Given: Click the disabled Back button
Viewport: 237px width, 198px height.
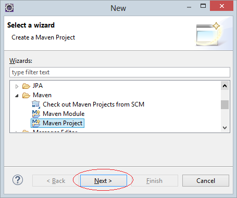Looking at the screenshot, I should 56,180.
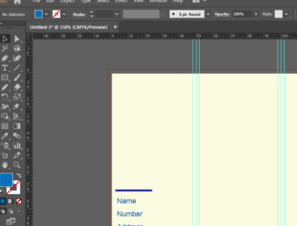Select the Zoom tool
The height and width of the screenshot is (226, 297).
(x=17, y=165)
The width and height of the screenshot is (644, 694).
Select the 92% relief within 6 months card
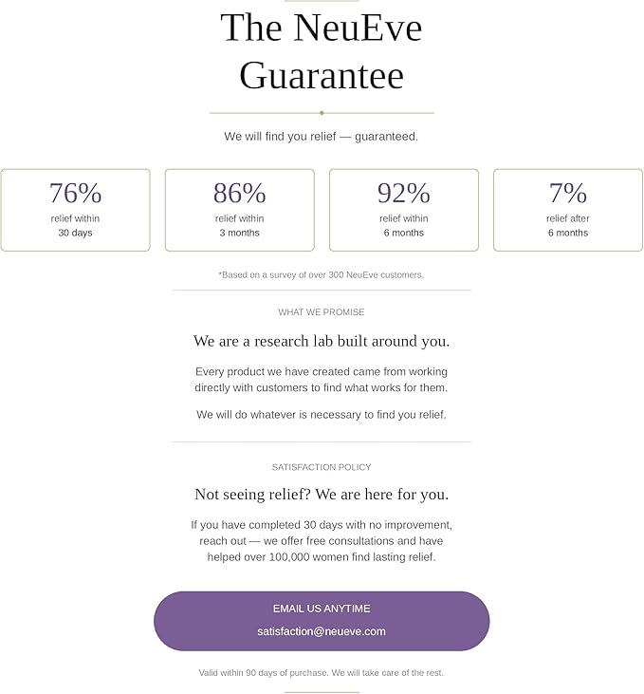(404, 210)
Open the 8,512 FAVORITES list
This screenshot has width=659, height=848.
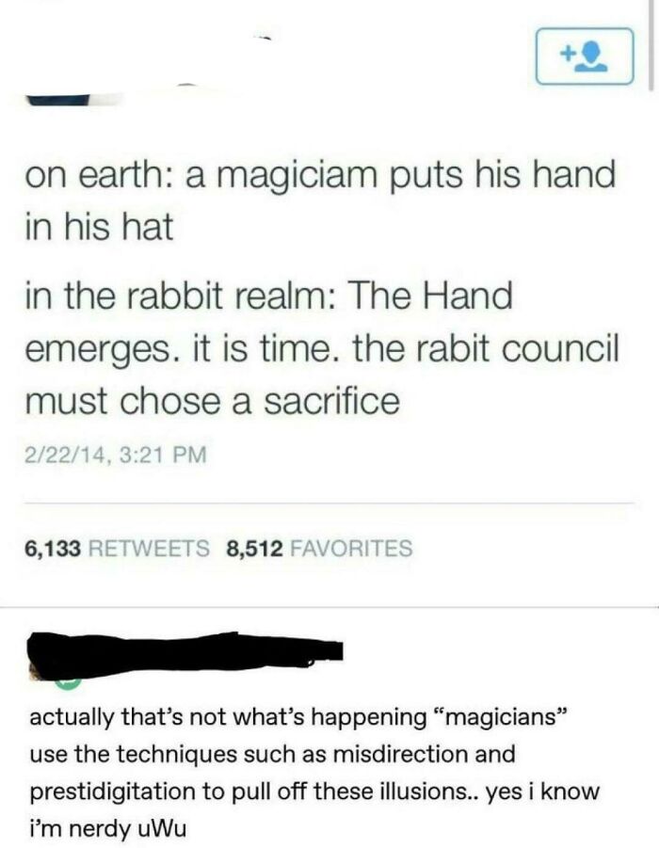(x=320, y=548)
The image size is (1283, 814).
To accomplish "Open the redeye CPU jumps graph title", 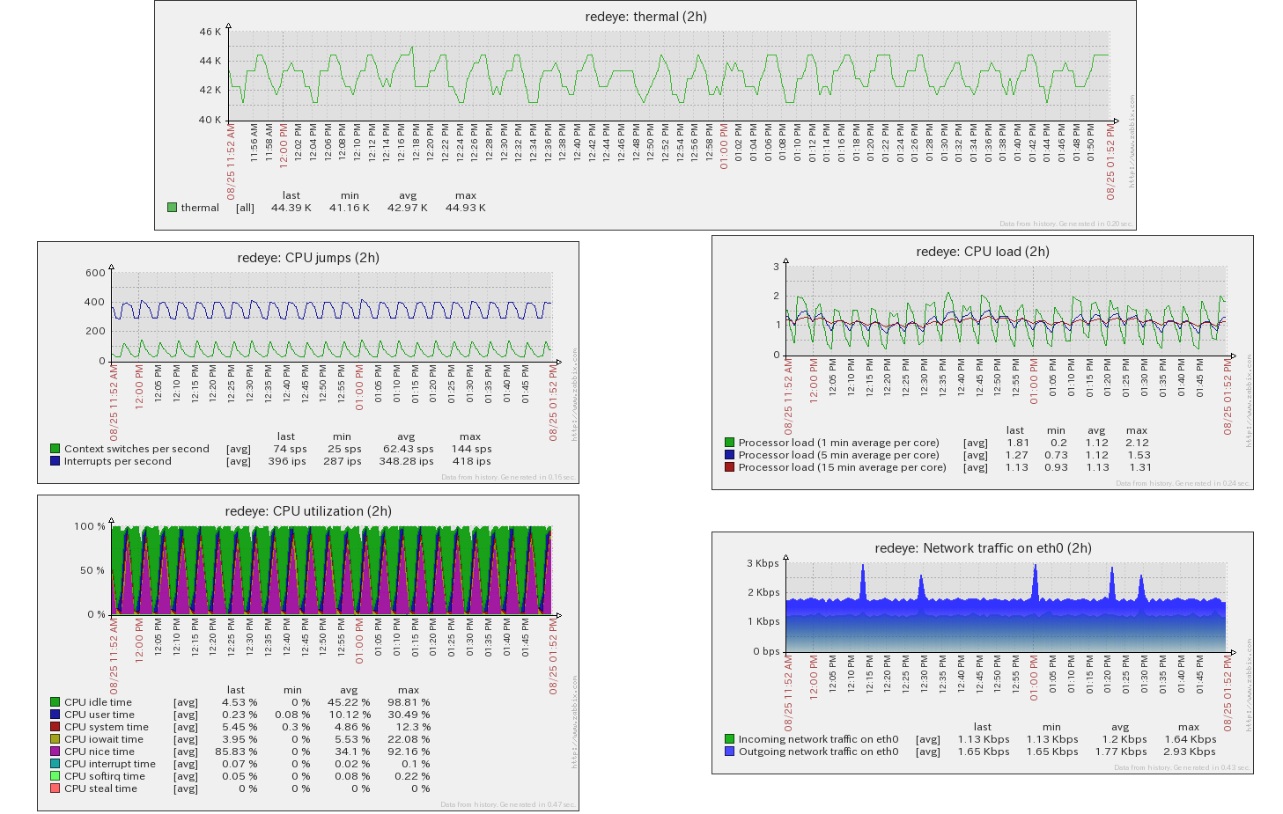I will click(308, 258).
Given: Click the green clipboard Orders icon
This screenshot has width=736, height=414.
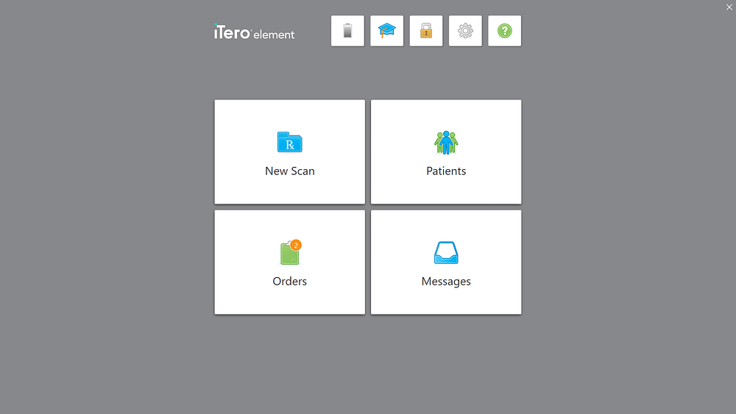Looking at the screenshot, I should click(289, 253).
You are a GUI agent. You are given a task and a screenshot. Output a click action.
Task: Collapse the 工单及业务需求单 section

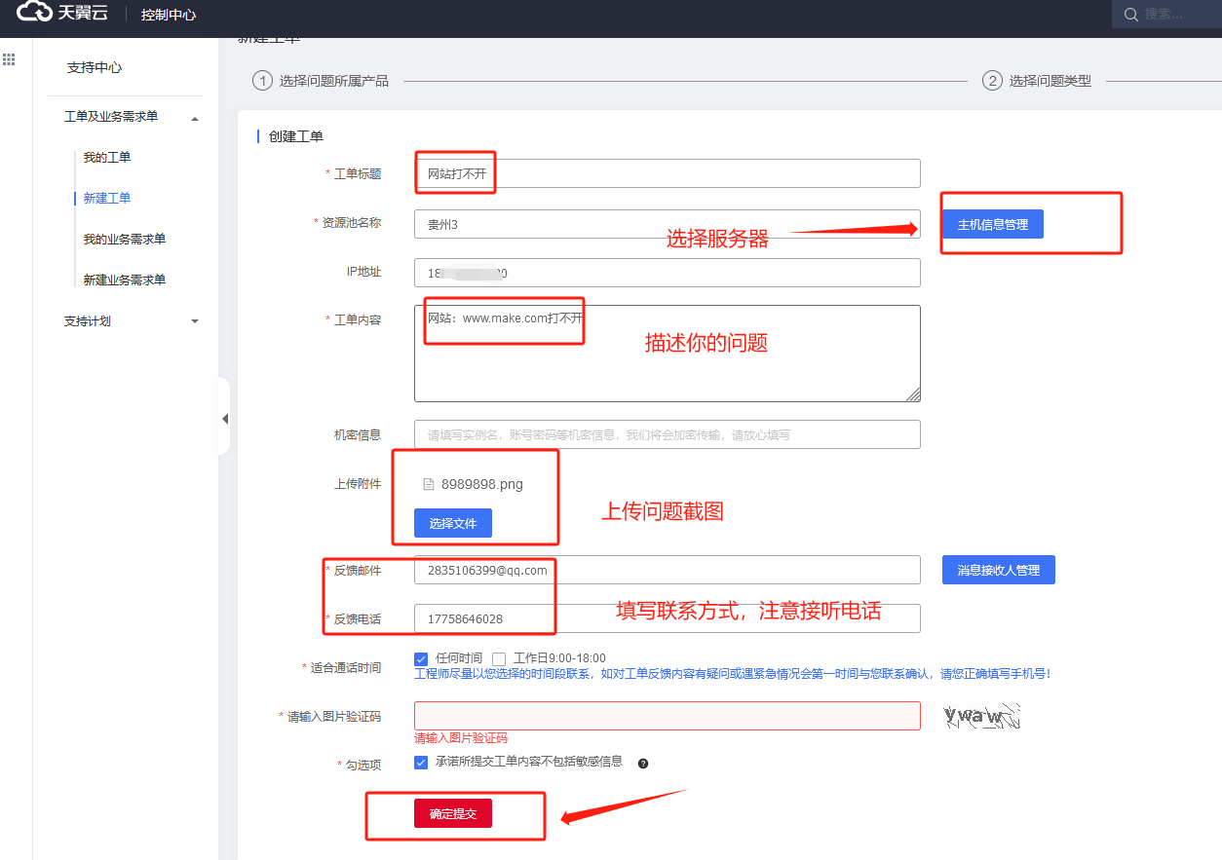[x=195, y=118]
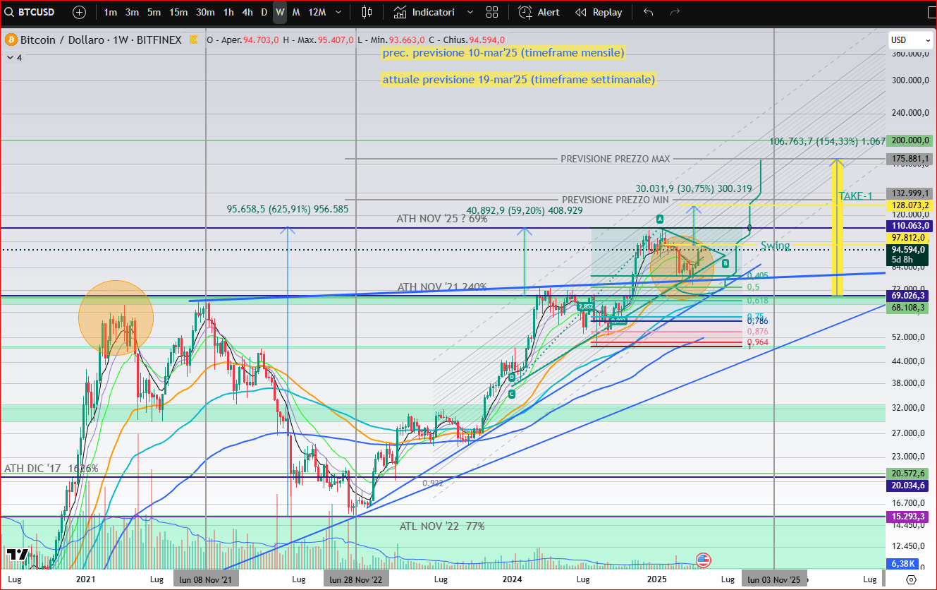Toggle the 15m interval
Viewport: 937px width, 590px height.
(178, 12)
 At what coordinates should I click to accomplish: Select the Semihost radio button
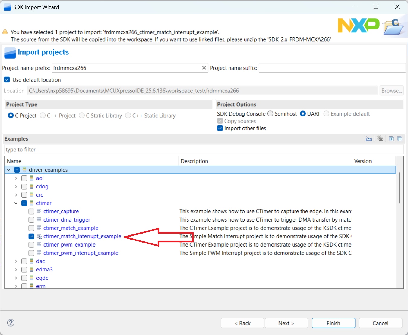click(270, 113)
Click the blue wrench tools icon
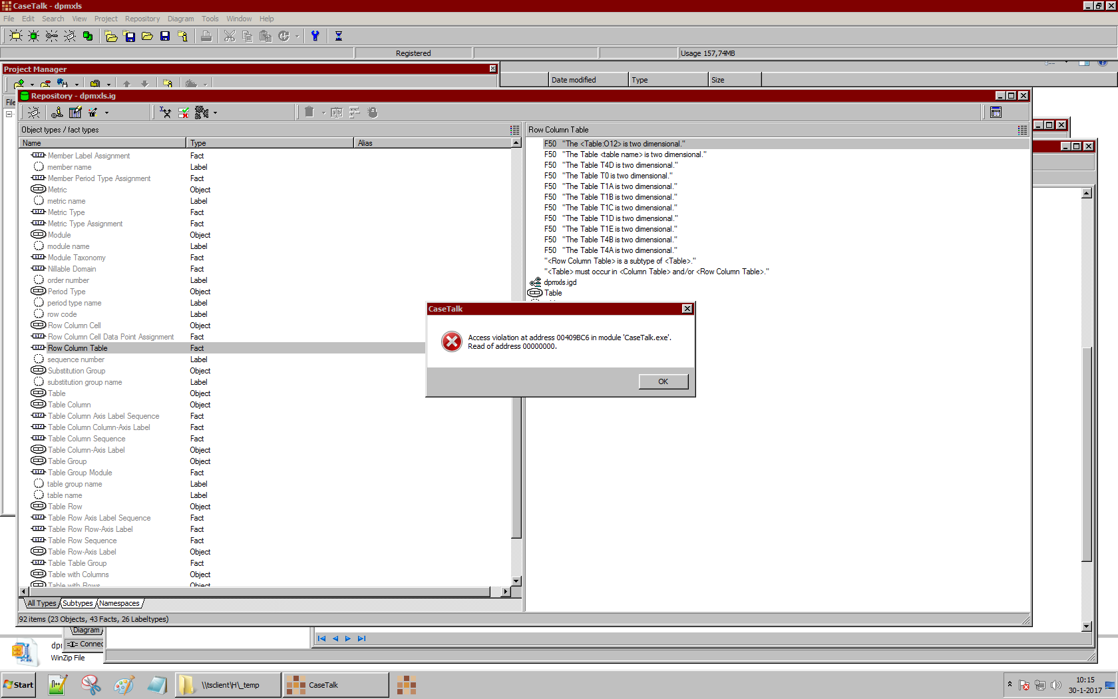Screen dimensions: 1118x699 315,36
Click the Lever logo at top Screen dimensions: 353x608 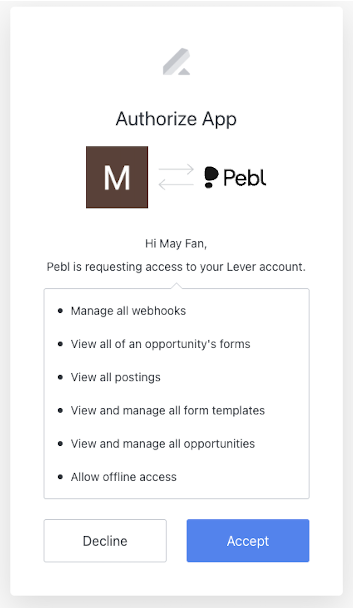[x=177, y=62]
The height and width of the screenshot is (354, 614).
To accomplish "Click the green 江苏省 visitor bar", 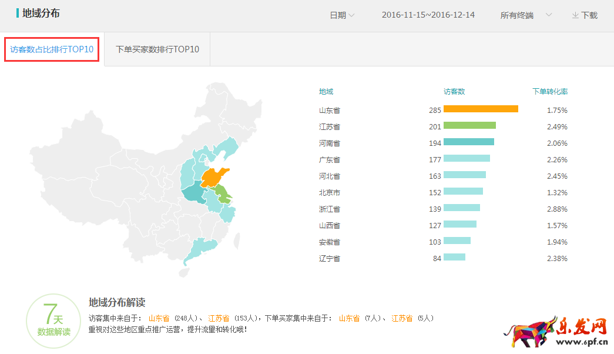I will tap(469, 126).
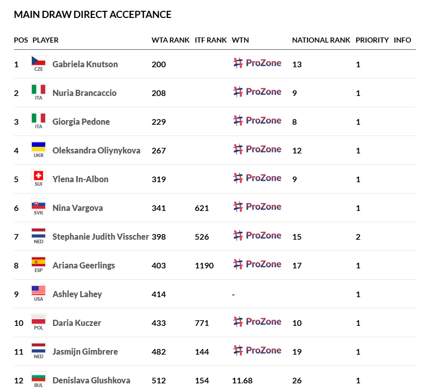
Task: Click the NATIONAL RANK column header
Action: pos(321,40)
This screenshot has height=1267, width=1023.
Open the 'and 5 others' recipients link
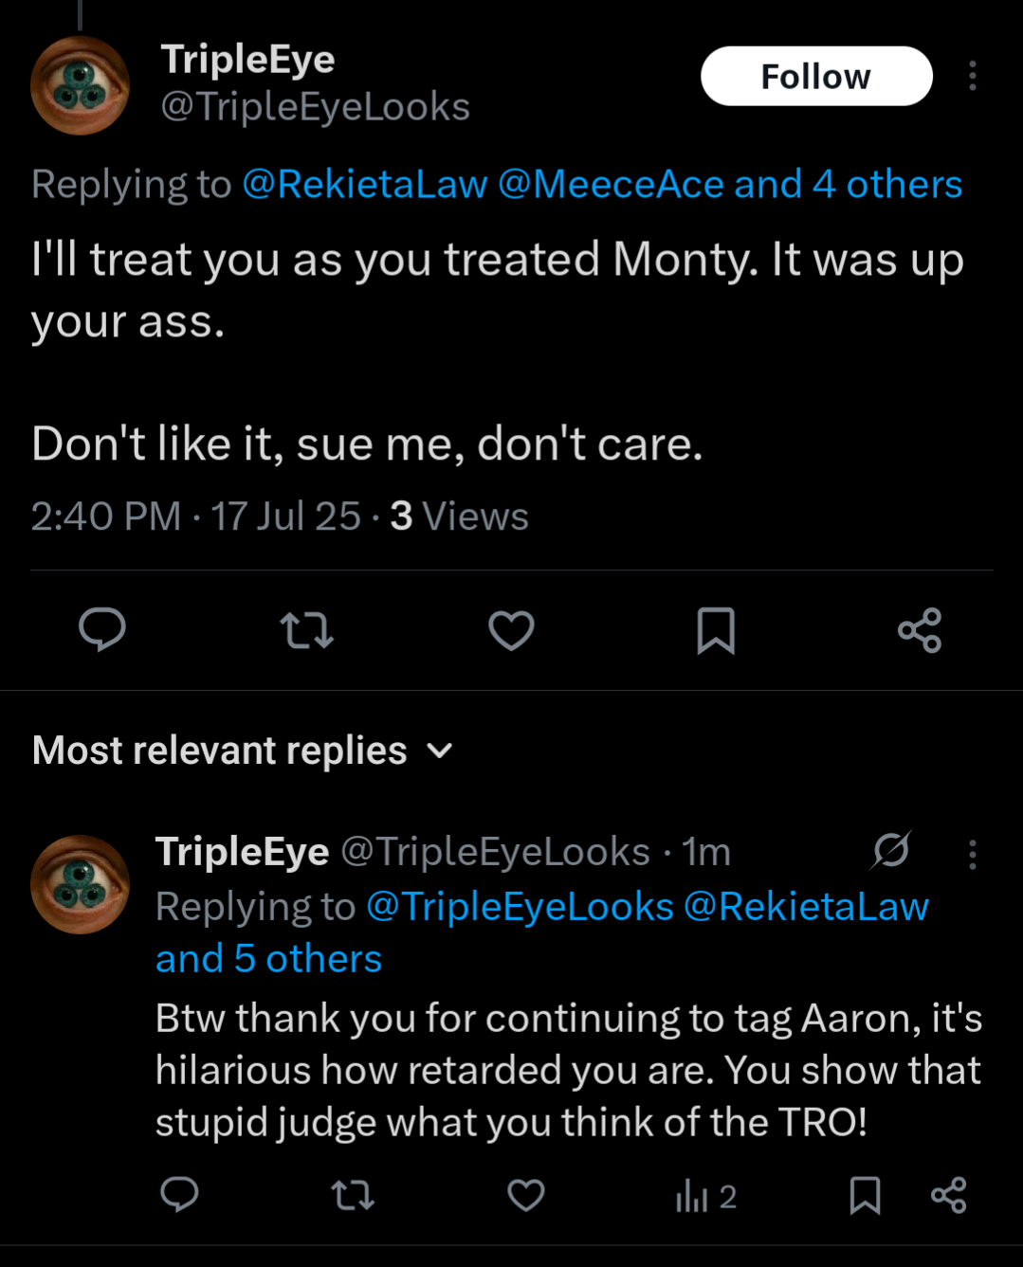[x=268, y=959]
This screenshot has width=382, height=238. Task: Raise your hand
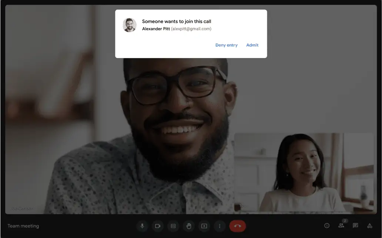[x=189, y=226]
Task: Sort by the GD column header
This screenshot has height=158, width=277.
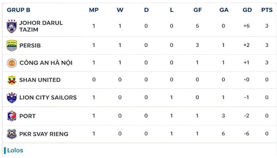Action: (x=247, y=10)
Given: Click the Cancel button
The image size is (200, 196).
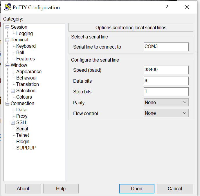Looking at the screenshot, I should click(175, 189).
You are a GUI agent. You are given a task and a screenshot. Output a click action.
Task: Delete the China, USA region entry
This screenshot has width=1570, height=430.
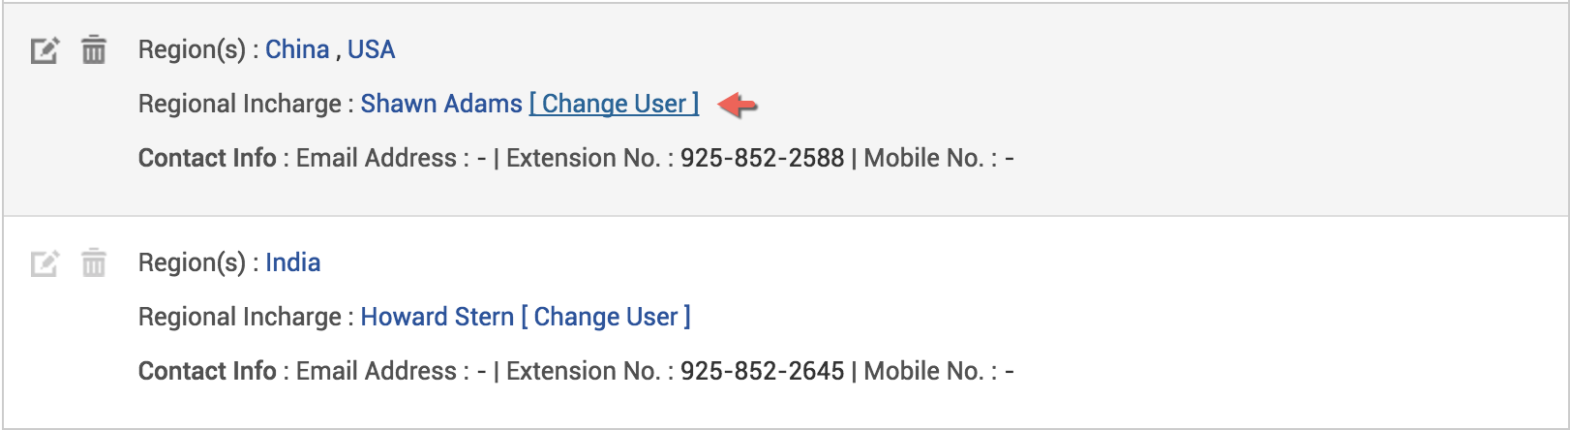[x=94, y=48]
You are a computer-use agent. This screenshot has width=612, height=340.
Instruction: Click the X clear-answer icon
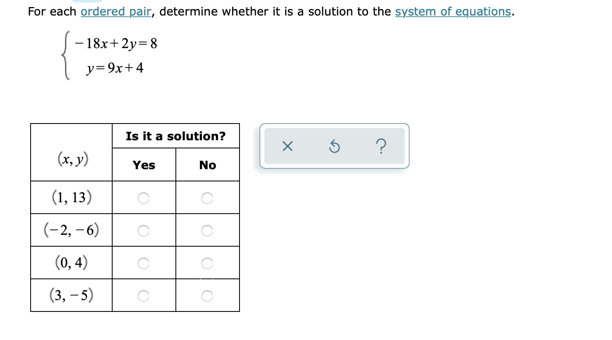coord(287,146)
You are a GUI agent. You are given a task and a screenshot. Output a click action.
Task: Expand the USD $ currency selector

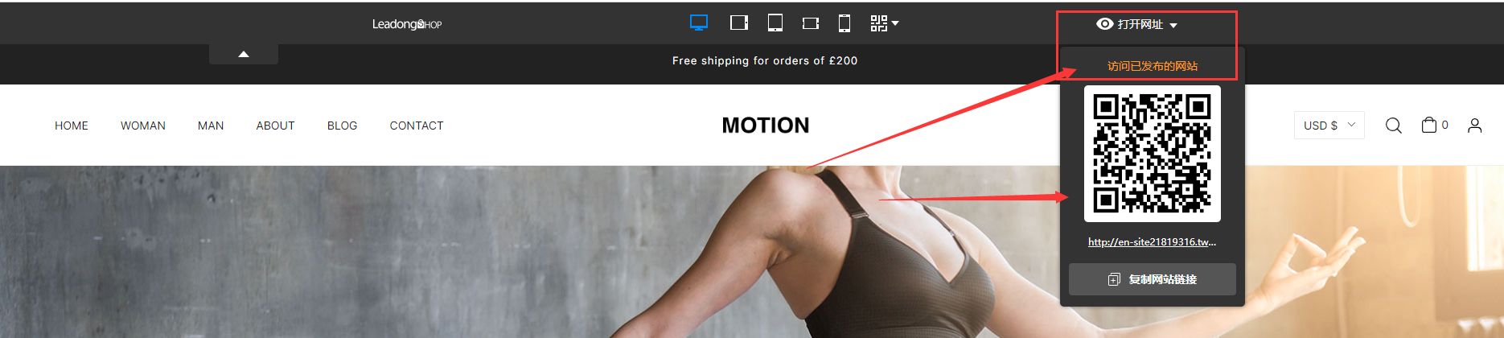[1329, 126]
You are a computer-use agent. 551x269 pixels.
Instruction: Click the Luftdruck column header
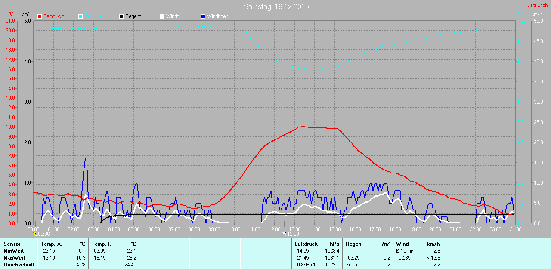pyautogui.click(x=306, y=244)
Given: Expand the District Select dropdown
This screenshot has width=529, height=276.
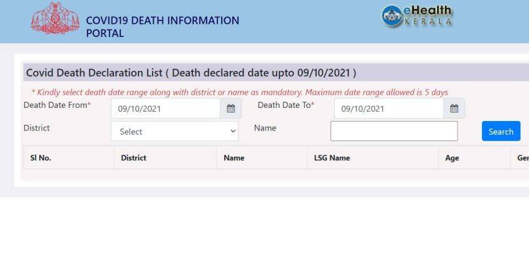Looking at the screenshot, I should pyautogui.click(x=175, y=132).
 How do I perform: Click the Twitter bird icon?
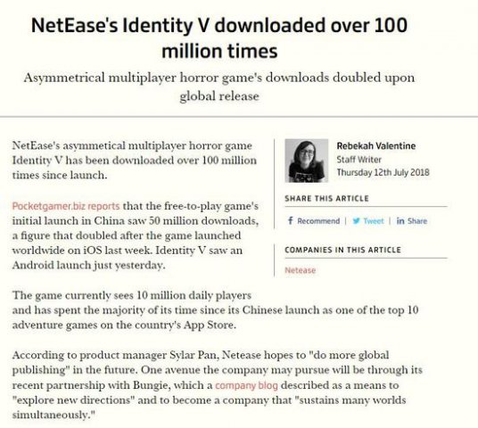356,221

:::

Directions
From the material above, output only the span of lines that starts at the one containing "Task: Sort by the GD column header" and finishes at the one containing "You are a computer-use agent. 551x269 pixels.", word for word and free of pictures.

Solution for this exercise
Task: Sort by the GD column header
This screenshot has height=158, width=277.
Action: (x=247, y=10)
Given: Click the Cancel button
The image size is (200, 196).
Looking at the screenshot, I should click(175, 189).
You are a GUI agent. You are given a task and a screenshot. Output a click action.
Task: Delete the China, USA region entry
This screenshot has width=1570, height=430.
[x=94, y=48]
You are a computer-use agent. This screenshot has width=612, height=340.
Instruction: Click the X clear-answer icon
coord(287,146)
You are a GUI agent. You are given a task and a screenshot. Output a click action.
Task: Expand the USD $ currency selector

[1329, 126]
You are a computer-use agent. 551x269 pixels.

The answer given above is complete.